Geçmiş peygamberlerin kavimlerin ortak hikayesini teşkil eden kadim arızanın âhir zamandaki müradifi olan "dünyevîleşme" illetine karşı, kökü derinlere giden bir tavırla direnç gösterirdi müslüman toplumumuz. "Eski köye" getirilmek istenen "yeni âdet"lere karşı, özellikle de "gâvur icadı" şeylerse, refleksif de olsa tutum alır, böyle şeyleri hayatımıza sokmamak için özel bir hassasiyet gösterirdik.

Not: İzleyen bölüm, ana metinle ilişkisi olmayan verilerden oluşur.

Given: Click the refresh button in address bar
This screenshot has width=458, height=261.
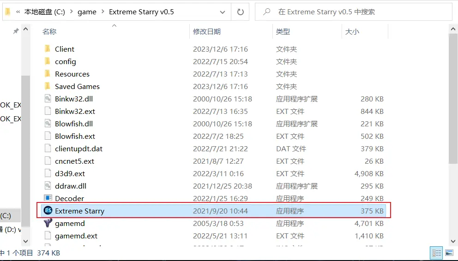Looking at the screenshot, I should pyautogui.click(x=240, y=12).
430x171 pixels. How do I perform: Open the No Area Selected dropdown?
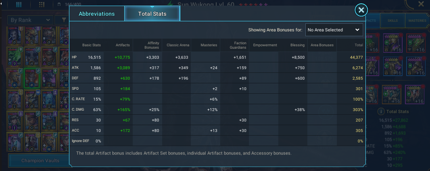tap(334, 30)
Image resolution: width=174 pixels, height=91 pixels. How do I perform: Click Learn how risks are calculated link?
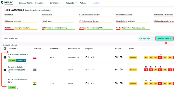[38, 10]
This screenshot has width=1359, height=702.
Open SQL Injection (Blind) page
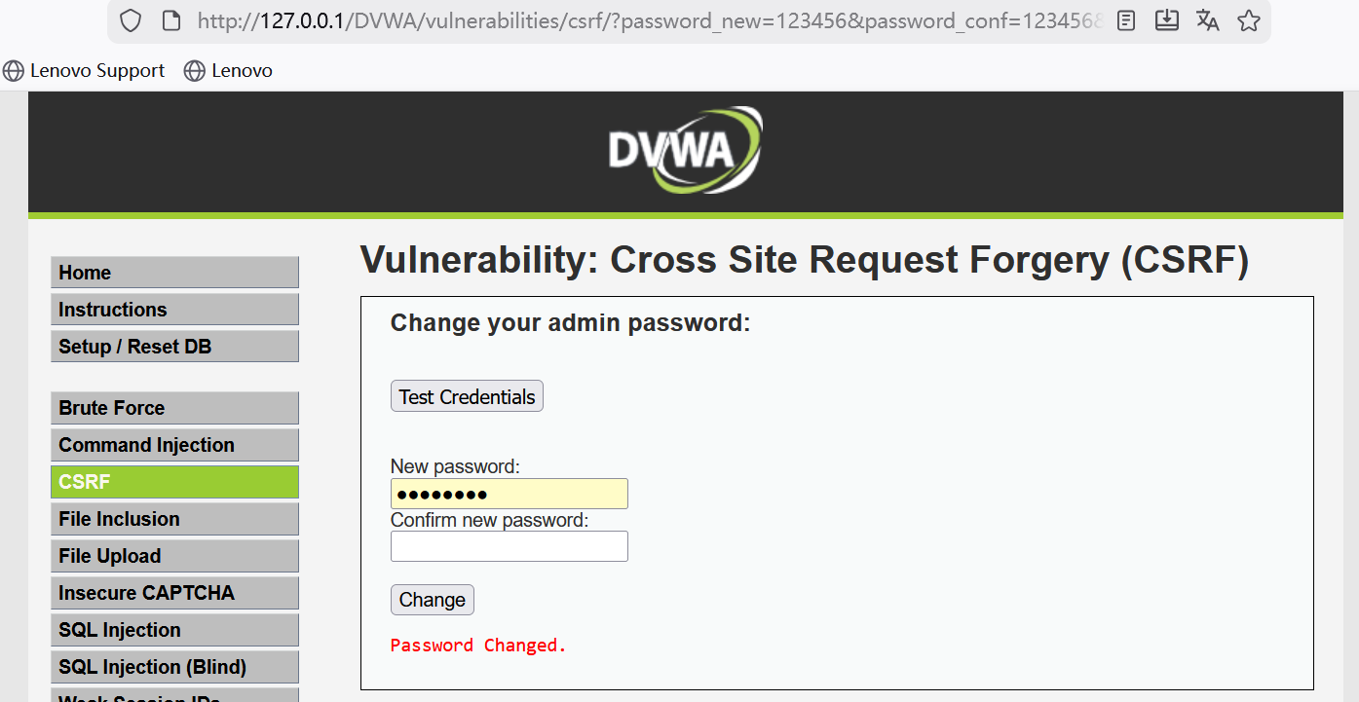[174, 667]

Şimdilerde "zaman sana uymuyorsa, sen zamana uy" sözünün anlattığı mazmunu, "çağı yakalama" , "global düşünme" , "dünyayla bütünleşme" ... gibi -bir yanı mutlaka ekonomiye bakan- cezbedici cümleler eşliğinde "hal" olarak yaşıyoruz.
Genellikle Tanzimat'la başlatılan, ama fiilen Cumhuriyet'le hayata geçirilen modernleşme maceramız, geldiğimiz noktada Tanzimat aydınlarına dahi parmak ısırtacak raddeye ulaşmış bulunuyor. En "muhafazakar" bilinen kimse ve kesimlerde dahi bin yılı aşan müktesebata "yukarıdan", ya da daha doğrusu "dışarıdan" bakma tavrı hakim; artık yeni bir kimliğimiz, yeni bir vizyonumuz, yeni bir Din ve dünya algımız var.